Calytrix strigosa is a species of flowering plant in the myrtle family Myrtaceae and is endemic to near-coastal areas of the south-west of Western Australia. It is a semi-prostrate shrub with linear, elliptic, lance-shaped or round leaves, and pale pink, mauve to purple flowers with about 30 to 70 stamens in several rows.

==Description==
Calytrix strigosa is a semi-prostrate shrub that typically grows to a height of 1.6 m and has branchlets sometimes covered with soft hairs. Its leaves are linear, elliptic, lance-shaped or round, 1–7 mm long and 0.5–2.2 mm wide on a petiole 0.2–1 mm long. There are stipules up to 0.4 mm long at the base of the leaves. The flowers are borne on a funnel-shaped peduncle 3–11 mm long with elliptic to egg-shaped lobes with the narrower end towards the base, 2–8 mm long. The floral tube is spindle-shaped, 4.5–14 mm long and has five ribs. The sepals are fused at the base for up to 0.2 mm, with elliptic to round lobes 1.0–2.5 mm long and 1–2 mm wide, with an awn up to 11 mm long. The petals are pale pink, mauve to purple with a yellow base or whitish base, or pale yellow throughout, elliptic to egg-shaped, 4–11 mm long and 1.8–4 mm wide, and there are about 30 to 70 stamens in two or three rows. Flowering occurs in most months with a peak from August to November.

==Taxonomy==
Calytrix strigosa was first formally described in 1834 by Alan Cunningham in Hooker's Botanical Magazine from specimens he collected on Dirk Hartog Island in 1822. The specific epithet, (strigosa), is a Botanical Latin adjective describing the sepals of the plant as having "straight, rigid, close-pressed, rather short bristle-like hairs".

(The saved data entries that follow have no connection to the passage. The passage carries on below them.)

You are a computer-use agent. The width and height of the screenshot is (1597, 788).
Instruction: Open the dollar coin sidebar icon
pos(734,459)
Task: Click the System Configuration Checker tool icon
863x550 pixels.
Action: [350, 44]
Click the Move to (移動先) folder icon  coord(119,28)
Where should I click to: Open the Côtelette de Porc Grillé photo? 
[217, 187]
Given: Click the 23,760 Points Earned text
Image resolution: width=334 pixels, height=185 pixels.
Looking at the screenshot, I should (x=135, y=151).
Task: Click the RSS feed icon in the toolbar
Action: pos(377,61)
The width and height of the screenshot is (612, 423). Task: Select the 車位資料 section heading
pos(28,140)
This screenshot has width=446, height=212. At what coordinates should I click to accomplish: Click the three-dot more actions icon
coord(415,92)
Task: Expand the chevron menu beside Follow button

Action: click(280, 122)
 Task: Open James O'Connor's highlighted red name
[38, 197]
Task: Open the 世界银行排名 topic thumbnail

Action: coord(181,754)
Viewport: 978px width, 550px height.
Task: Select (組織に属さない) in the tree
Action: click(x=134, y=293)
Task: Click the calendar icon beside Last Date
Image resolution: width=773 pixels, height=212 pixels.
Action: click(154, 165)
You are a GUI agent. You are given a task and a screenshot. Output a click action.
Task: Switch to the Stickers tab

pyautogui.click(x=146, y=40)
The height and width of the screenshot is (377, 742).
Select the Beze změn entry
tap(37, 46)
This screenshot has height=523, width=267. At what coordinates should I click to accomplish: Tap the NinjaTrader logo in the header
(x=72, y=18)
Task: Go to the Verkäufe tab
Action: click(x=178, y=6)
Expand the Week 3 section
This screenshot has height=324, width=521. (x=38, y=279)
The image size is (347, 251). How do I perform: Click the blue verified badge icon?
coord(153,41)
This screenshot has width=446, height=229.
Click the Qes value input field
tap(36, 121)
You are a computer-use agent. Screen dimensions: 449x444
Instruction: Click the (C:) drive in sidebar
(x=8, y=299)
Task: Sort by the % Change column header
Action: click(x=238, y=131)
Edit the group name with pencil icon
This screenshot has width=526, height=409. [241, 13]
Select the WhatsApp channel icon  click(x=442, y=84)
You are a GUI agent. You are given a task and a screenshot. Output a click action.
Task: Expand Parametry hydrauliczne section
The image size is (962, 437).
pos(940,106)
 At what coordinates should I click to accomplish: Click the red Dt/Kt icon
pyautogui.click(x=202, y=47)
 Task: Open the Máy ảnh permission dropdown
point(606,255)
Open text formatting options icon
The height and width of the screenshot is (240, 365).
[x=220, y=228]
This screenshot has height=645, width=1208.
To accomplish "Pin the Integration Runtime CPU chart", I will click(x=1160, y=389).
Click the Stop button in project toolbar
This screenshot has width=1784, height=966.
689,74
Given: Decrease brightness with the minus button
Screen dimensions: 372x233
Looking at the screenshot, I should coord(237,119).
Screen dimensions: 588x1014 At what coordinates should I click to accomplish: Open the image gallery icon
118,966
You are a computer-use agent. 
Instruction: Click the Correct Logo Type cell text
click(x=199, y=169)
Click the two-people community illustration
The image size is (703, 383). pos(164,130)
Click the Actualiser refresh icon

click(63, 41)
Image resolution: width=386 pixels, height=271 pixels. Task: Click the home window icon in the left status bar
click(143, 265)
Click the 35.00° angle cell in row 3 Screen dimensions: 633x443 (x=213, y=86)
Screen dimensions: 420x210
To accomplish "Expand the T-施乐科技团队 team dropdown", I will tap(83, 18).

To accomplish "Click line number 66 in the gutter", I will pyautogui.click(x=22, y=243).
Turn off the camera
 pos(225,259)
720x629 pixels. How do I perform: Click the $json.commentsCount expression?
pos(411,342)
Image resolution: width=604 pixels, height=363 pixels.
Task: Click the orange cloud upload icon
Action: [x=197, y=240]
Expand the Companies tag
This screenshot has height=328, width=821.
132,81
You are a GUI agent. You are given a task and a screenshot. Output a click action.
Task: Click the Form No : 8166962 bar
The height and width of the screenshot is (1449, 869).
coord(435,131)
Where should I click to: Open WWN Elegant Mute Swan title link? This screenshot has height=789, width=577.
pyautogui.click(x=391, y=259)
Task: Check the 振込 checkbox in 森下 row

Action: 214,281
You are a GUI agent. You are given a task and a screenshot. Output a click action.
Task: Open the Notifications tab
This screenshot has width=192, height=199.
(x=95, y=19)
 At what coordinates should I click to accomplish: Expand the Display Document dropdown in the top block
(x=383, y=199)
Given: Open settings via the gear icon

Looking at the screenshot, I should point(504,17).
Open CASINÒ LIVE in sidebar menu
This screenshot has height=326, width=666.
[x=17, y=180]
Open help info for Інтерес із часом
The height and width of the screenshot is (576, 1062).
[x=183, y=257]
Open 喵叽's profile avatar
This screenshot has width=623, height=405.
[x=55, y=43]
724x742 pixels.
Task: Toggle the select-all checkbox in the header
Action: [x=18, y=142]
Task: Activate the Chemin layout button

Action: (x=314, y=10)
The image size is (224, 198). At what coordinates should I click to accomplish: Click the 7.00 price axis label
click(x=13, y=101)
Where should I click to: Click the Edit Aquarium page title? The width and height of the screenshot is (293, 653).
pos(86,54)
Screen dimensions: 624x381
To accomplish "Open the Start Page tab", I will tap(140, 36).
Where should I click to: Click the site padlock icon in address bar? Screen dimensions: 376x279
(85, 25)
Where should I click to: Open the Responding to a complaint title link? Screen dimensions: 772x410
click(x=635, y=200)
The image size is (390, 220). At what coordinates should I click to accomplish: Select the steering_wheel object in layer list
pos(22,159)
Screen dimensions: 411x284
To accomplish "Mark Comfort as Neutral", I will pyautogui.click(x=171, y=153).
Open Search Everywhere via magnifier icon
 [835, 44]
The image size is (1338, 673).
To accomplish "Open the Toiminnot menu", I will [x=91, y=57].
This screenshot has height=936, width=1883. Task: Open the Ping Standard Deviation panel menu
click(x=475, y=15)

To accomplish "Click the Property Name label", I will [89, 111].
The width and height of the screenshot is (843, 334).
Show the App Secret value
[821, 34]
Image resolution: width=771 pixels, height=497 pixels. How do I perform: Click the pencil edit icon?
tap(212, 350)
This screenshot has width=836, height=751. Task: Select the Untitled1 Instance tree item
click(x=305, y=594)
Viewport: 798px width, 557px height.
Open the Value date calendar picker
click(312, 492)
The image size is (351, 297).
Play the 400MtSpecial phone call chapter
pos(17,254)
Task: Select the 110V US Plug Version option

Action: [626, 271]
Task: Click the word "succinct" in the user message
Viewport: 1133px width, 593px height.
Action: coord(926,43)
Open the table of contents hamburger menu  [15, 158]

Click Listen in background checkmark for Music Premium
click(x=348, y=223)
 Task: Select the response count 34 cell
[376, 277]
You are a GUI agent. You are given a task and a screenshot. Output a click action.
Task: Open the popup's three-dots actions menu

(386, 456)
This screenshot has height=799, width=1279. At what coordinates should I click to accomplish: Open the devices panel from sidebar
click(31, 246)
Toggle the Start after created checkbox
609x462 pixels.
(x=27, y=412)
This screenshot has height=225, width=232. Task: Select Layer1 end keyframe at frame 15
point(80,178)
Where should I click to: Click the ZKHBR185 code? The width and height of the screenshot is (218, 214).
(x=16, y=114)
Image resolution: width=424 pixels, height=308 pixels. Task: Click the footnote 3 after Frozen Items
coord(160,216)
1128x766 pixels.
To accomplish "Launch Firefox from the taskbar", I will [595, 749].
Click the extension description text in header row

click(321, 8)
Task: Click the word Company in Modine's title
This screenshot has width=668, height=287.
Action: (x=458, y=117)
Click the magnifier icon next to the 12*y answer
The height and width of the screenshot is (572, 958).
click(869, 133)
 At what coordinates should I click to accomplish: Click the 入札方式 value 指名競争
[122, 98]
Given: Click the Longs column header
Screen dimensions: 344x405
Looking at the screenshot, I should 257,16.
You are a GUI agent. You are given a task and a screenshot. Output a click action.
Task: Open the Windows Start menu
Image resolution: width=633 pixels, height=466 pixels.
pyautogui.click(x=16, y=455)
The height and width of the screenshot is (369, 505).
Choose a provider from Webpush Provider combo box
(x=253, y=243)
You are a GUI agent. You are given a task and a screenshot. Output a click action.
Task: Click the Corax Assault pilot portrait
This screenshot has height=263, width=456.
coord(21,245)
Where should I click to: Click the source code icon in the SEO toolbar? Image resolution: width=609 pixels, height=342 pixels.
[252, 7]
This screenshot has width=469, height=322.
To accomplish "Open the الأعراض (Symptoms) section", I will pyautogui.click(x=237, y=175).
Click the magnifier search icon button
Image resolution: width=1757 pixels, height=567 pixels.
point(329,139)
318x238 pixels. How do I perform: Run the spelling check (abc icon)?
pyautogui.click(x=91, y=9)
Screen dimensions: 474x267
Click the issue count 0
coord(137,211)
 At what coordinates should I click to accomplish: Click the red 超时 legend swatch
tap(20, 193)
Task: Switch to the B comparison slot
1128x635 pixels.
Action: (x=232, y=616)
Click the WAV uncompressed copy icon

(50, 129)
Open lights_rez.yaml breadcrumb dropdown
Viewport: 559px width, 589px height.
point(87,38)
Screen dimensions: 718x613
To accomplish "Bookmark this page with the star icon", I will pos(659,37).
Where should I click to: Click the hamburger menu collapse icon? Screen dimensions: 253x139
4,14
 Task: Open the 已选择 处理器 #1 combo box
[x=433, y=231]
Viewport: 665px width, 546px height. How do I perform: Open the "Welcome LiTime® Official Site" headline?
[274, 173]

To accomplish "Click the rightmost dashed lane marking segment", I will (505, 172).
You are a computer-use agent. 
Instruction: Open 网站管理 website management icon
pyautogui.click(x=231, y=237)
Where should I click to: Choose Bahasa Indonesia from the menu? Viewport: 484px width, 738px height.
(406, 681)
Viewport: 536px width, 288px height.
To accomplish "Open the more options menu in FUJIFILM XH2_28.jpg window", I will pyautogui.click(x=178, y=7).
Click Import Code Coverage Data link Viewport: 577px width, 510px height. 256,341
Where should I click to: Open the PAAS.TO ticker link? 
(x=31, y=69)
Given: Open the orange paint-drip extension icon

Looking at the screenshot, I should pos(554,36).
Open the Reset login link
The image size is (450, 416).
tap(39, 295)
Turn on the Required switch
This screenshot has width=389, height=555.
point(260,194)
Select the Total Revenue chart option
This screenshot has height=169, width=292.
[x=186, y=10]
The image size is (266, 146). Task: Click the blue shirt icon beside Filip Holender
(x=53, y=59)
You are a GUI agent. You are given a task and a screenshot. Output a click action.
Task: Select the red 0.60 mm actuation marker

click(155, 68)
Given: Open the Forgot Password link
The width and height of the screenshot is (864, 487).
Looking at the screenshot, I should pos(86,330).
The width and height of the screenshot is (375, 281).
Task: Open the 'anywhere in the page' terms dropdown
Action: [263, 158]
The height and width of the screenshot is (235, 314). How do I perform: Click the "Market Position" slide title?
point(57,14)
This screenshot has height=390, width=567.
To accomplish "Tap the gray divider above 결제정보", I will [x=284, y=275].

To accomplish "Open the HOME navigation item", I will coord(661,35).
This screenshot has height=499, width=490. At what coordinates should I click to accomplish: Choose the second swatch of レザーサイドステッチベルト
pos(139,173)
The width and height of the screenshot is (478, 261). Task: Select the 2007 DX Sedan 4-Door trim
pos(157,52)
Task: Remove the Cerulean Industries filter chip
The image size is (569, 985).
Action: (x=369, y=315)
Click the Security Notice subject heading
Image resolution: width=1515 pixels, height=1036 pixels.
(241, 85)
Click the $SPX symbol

==Distribution and habitat==
This species of Calytrix is found on sand dunes and sand plains in the south-west of Western Australia from Shark Bay to near Perth and inland to a line between Wiluna and the Fraser Range in the Avon Wheatbelt, Carnarvon, Geraldton Sandplains, Jarrah Forest, Swan Coastal Plain and Yalgoo, where it grows in heath on sand and limestone, laterite and clay soils.

==Conservation status==
Calytrix strigosa is listed as "not threatened" by the Government of Western Australia Department of Biodiversity, Conservation and Attractions.